Rorschach by Tom King, Jorge Fornés and Dave Stewart
DC Black Label, hb, £19.76
Reviewed by Sarah Deeming
In the 35 years since Ozymandias killed thousands in New York by dropping an enormous interdimensional squid on the city, the public’s opinion on superheroes has split. Most see them as troublemakers and untrustworthy. Others still see them as champions against evil. Then, Rorshach reappears at a failed assassination attempt on a presidential candidate’s rally years after dying in prison. Can anyone see through the lies to the truth behind the mask?
Rorschach starts by appearing to kill the titular character, later identified as a comic book artist, Wil Myers, and a female assassin named Laura Cummings. What follows is a blend of past and present as an unnamed detective traces the steps that lead to the failed attempt. The past sections are mostly in chronological order, and Dave Stewart uses browns and oranges, creating a sepia effect for the past panels, making them easy to follow. I appreciated this as we often get the same scene in both the present and past as the detective gets eyewitness accounts. In a two-page spread, the detective retraces Laura’s steps as she meets Will in his apartment while being given a rundown of the apartment’s security. The overall effect is clean, sharp and intelligent. These moments occur throughout the book, my favourite being in #6, where the detective’s actions are overlaid with a televised speech by Governor Turley, the failed assassination’s target. It reminds us this is not a detective story about discovering the true identity of two dead bodies but a larger agenda that could change the political landscape for good.
In fact, Fornés and Stewart’s work with the art and colouring is so perfect you can almost overlook this story’s saggy middle. As we get close to Myers and Cummings’s final steps, the breaks come on, and a story that is already stately in pace becomes sluggish, particularly when three characters are interviewed/tortured for information. That issue felt too long while stunning works of art, and we could have gotten that information much quicker.

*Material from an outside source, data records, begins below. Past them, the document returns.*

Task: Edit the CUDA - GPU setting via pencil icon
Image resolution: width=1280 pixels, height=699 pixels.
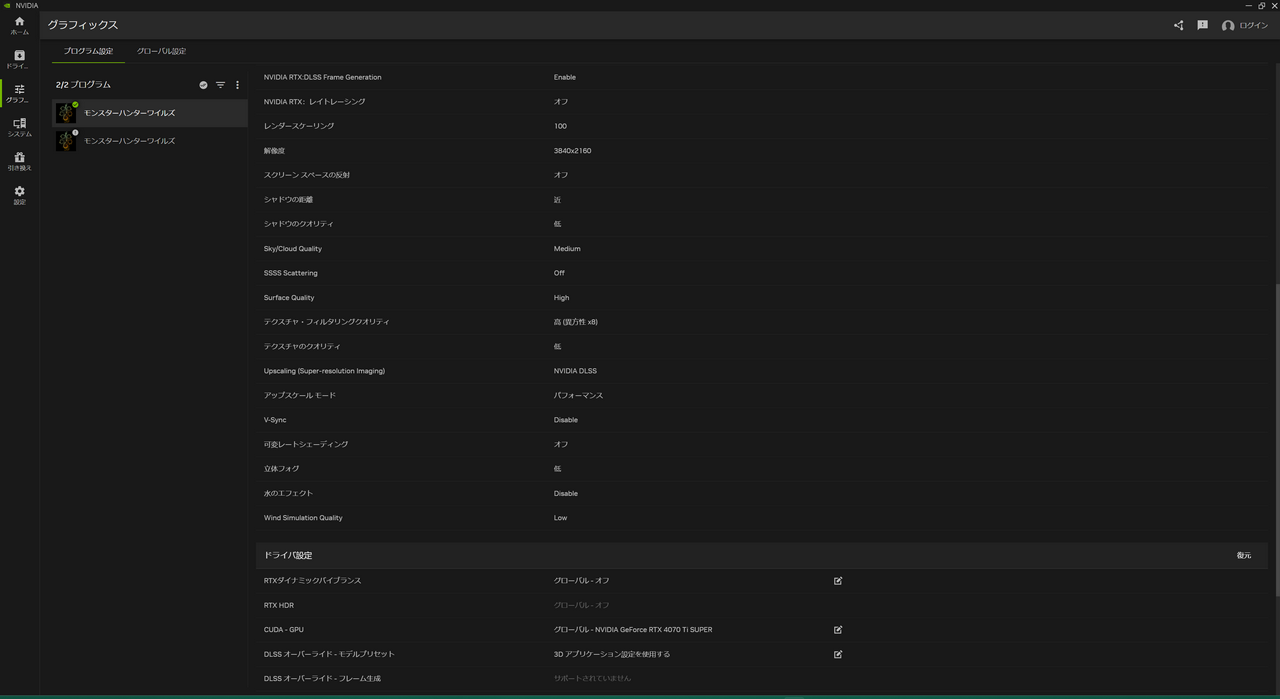Action: click(x=837, y=629)
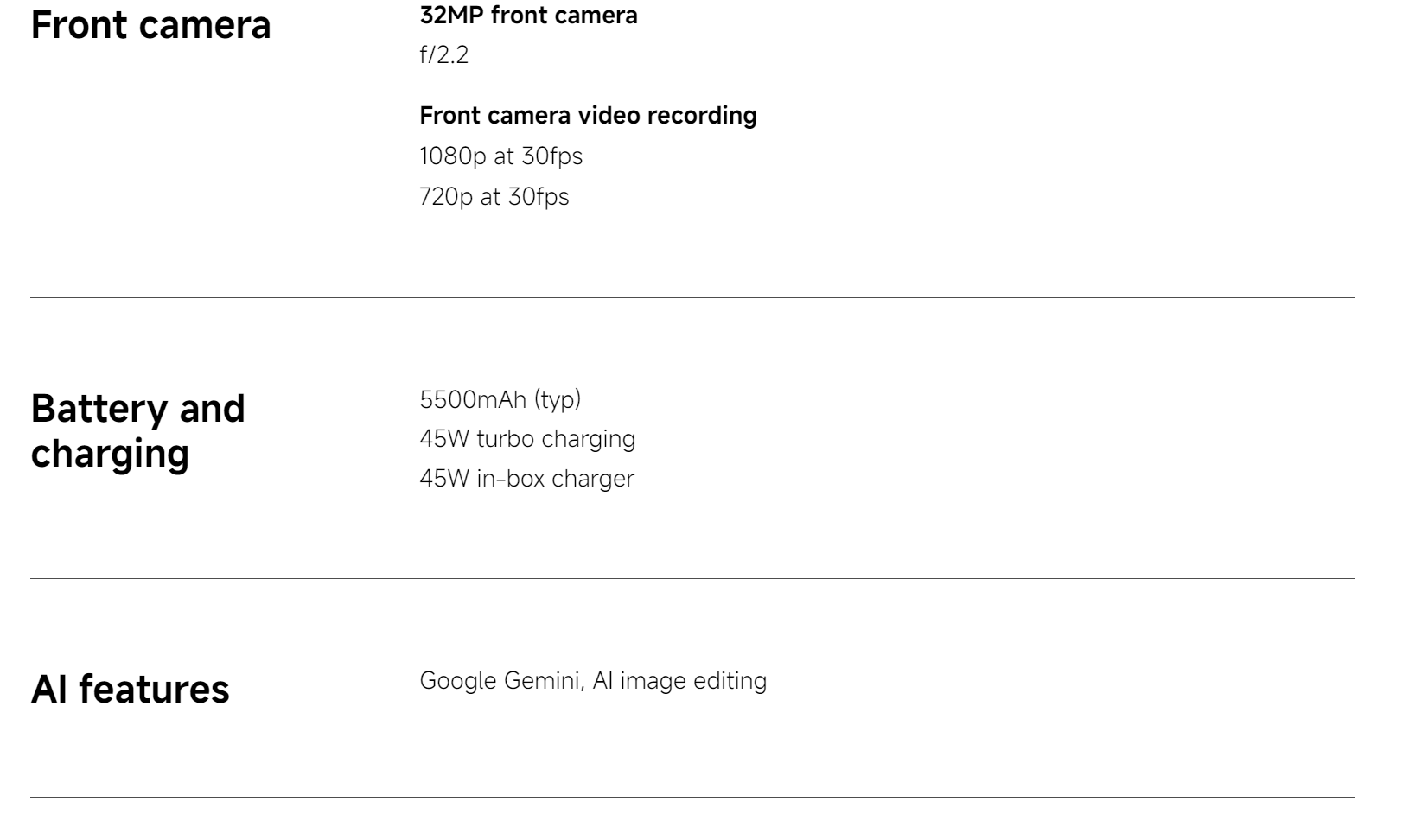Image resolution: width=1409 pixels, height=840 pixels.
Task: Click the "AI features" section heading
Action: click(130, 690)
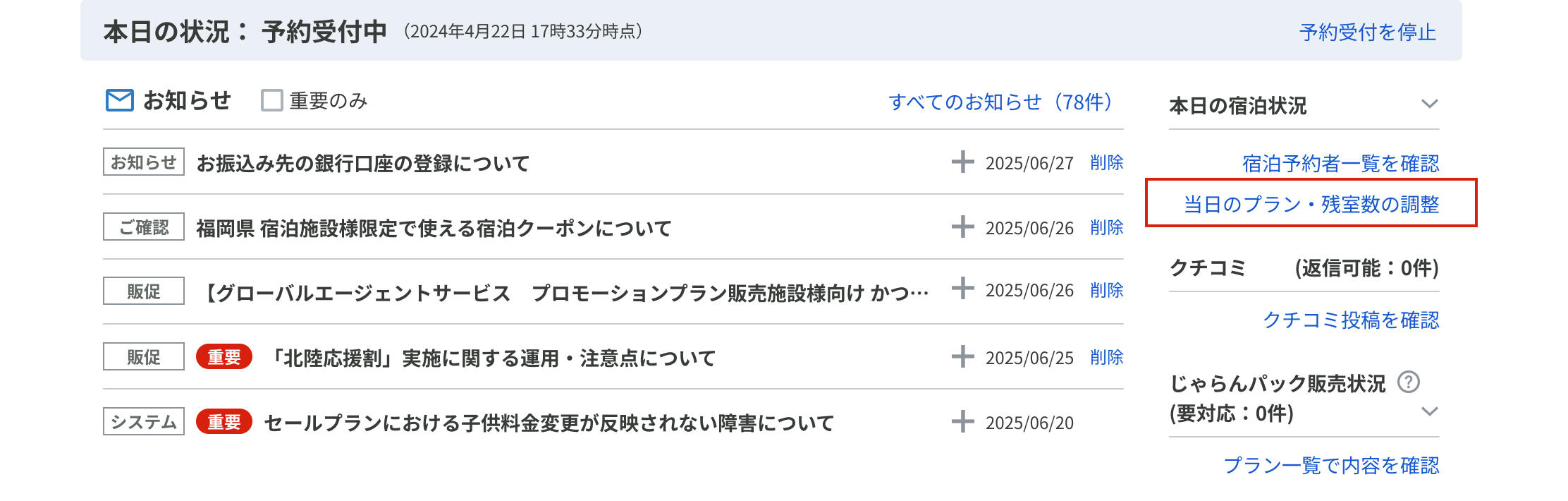
Task: Expand the じゃらんパック販売状況 chevron
Action: [1429, 411]
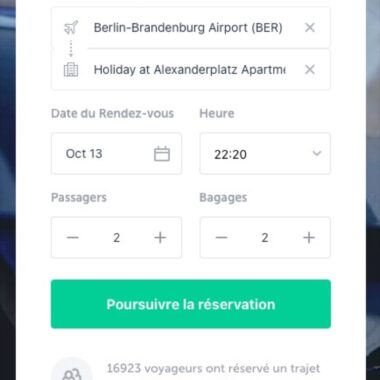This screenshot has height=380, width=380.
Task: Edit the Holiday at Alexanderplatz destination text
Action: tap(190, 70)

Don’t be fooled into thinking this is a typical superhero comic. Tom King exploring the character of Rorschach was always going to be anything but. Instead, we study the psyche between those who act and those who don’t and how far people will go for their goals. With muted colours and focus on the clues rather than characters’ faces, the atmosphere matches the detective genre and stays true to the antihero spirit of Rorschach.